Adam Greenfield posts on Speedbird about British Airways’ current ad campaign to rehabilitate Heathrow Terminal 5. The ads run across print, radio and digital, and confront low expectations of T5 based on its highly-publicised teething troubles. They break new ground in their use of near real-time statistics, such as the number of yesterday’s flights arriving and departing on time.
Adam quotes one example of the copy from the Telegraph in print:
“YESTERDAY AT T5 AVERAGE TIME THROUGH SECURITY WAS 4.7 MINS. This picture was taken at 9:44am yesterday and shows Amanda Gemmill on her way to Beijing to watch her boyfriend compete in the Men’s Eight Rowing Final. 4.7 minutes was the average time the 842 customers we asked told us it took them to pass through Security yesterday, between 6am and 2pm.
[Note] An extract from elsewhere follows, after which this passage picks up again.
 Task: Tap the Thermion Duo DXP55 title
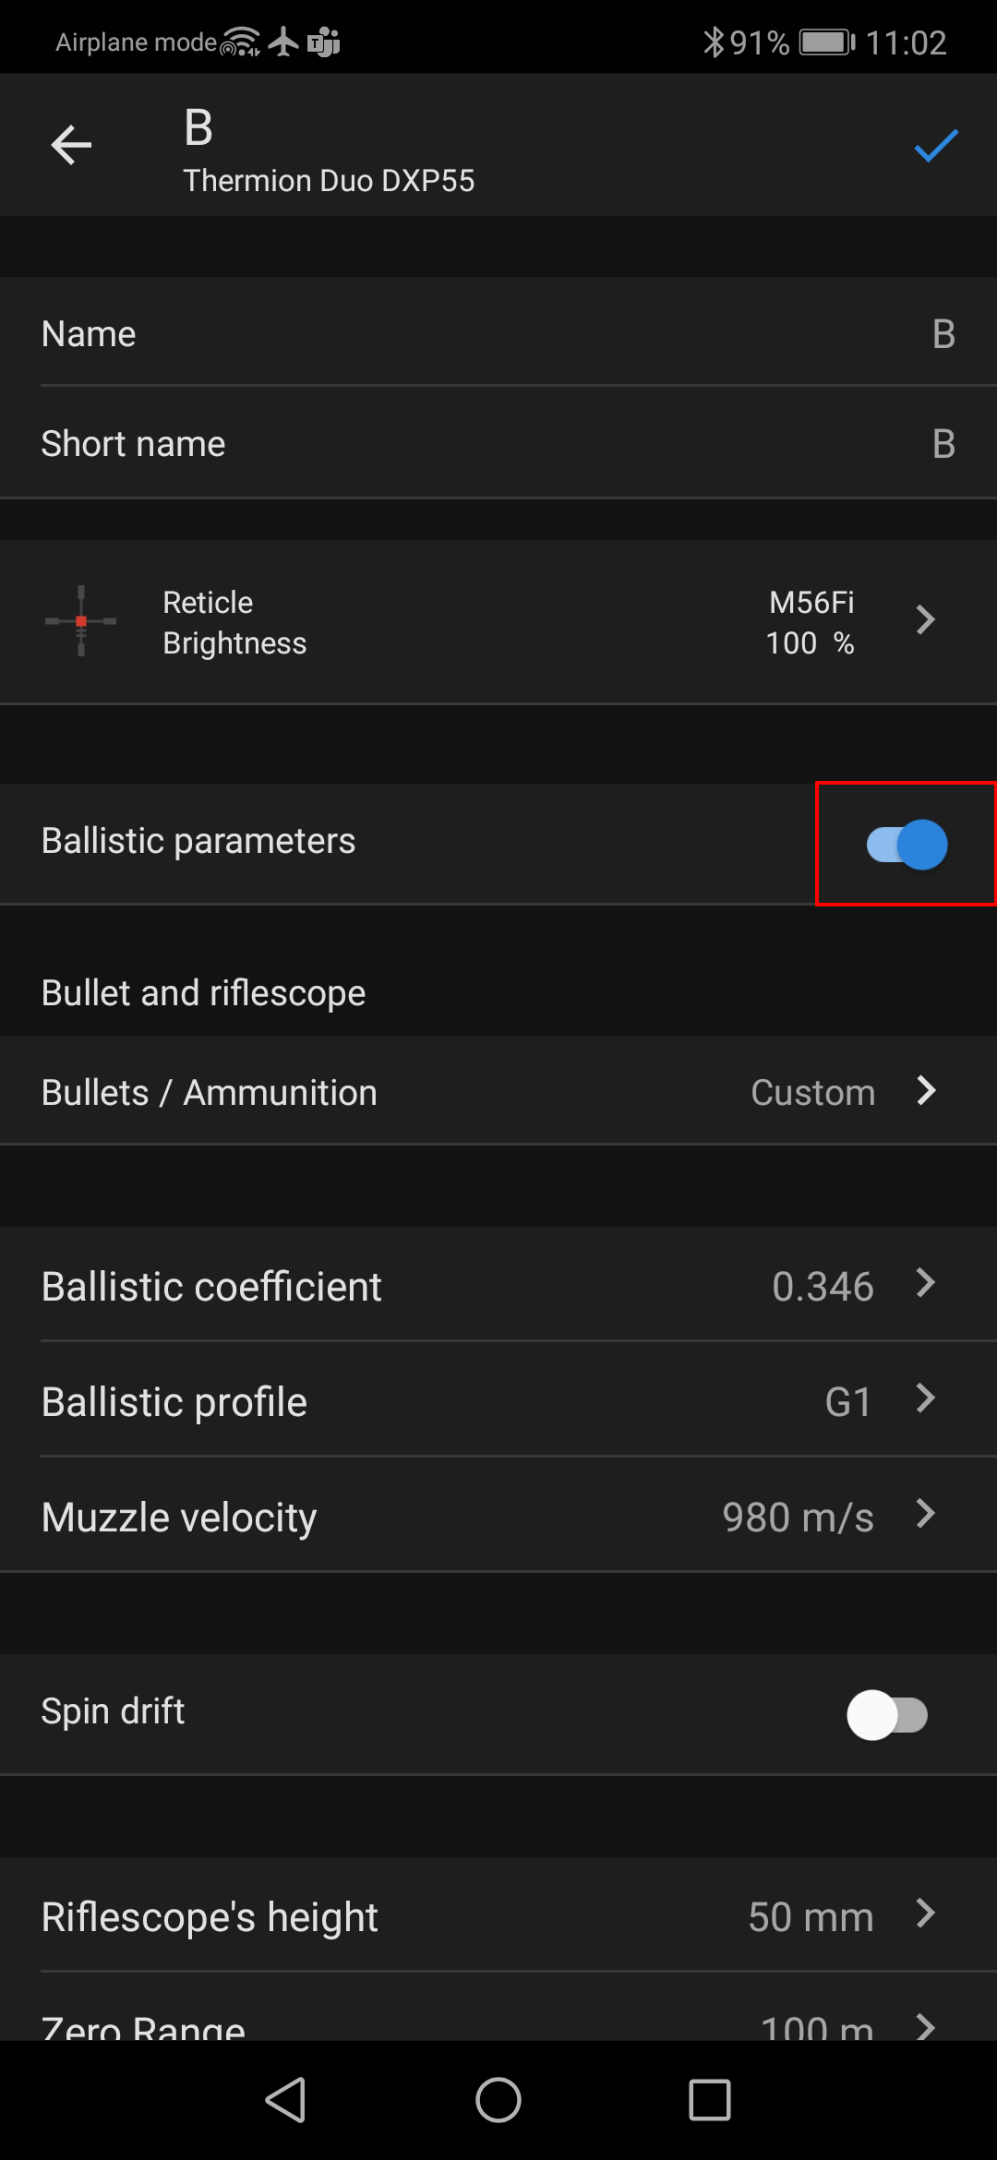click(x=329, y=181)

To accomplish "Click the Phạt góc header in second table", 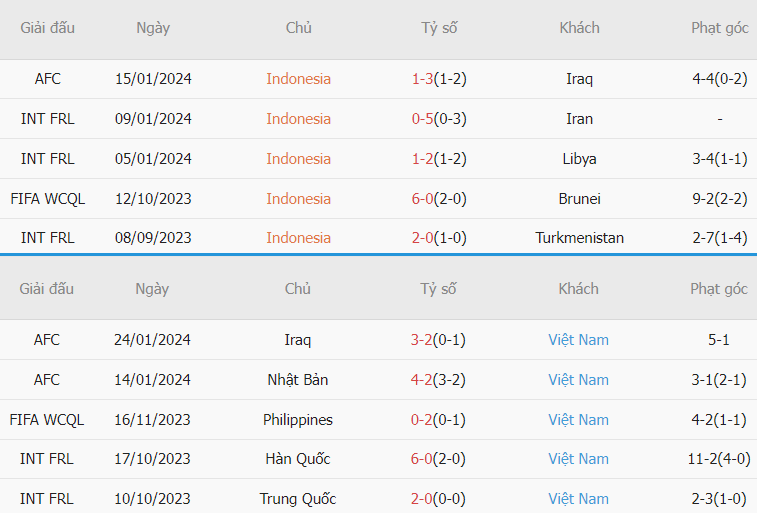I will tap(718, 289).
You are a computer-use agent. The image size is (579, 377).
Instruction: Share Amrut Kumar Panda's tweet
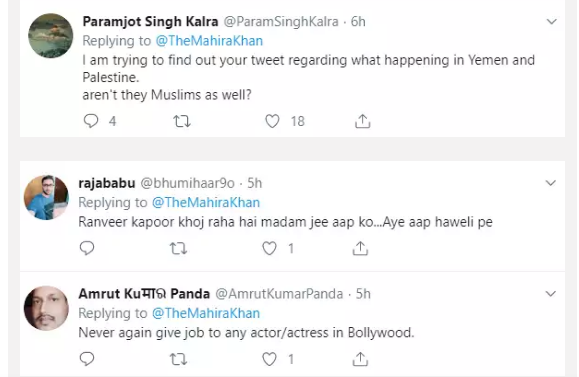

We had to stop at 2pm so we could make this ad.”
… and he suggests this presages the future…
All that really remains is for embedded sensors to replace the clipboard-bearing interns importuning tourists, and for the flimsy pulp the Telegraph is printed on to give way to some kind of networked display surface, and BA’s copywriters can substitute an elegant little Mad Lib for their coyness: “It took [number] customers an average time of [time] to pass through Terminal 5 security during the last hour.”
Not so fast, Adam! Even if those sensors and networked display surface were available, would they really be more compelling that the lower-tech methods used by Bartle Bogle Hegarty to promote BA’s T5 experience?
First, the ads attract attention precisely because they disruptively collide real-time information with the solid old media of newspaper and radio. We expect to see fresh data on computer screens and networked devices. It’s seeing the same dynamism appear on the printed page that makes it feel like Harry Potter.
Logically, there was never a reason why daily papers couldn’t carry daily-updated advertising copy. After all they managed to print up-to-date news for the best part of 200 years before the advent of the internet. I suspect the real bottleneck was the cumulative and often unchallenged preciousness of of clients, creatives, planners, buyers, sales and production people. Faced with online’s shortened lead times and increased accountability, traditional media are simply having to raise their game in order to survive. And they’re learning fast.
Second, I rather like BA’s method for gathering the information, “clipboard-bearing interns” and all. I’m not convinced that automated sensors would be more persuasive than the reported experiences of 842 customers. Machines may be more accurate, but the crowd could still be more credible. In advertising at least, reality counts for nothing unless it is reflected in perception.
The lesson from BA’s latest campaign? The promise of 21st century technology challenges us to innovate, but some of the best solutions can still be satisfyingly steam age.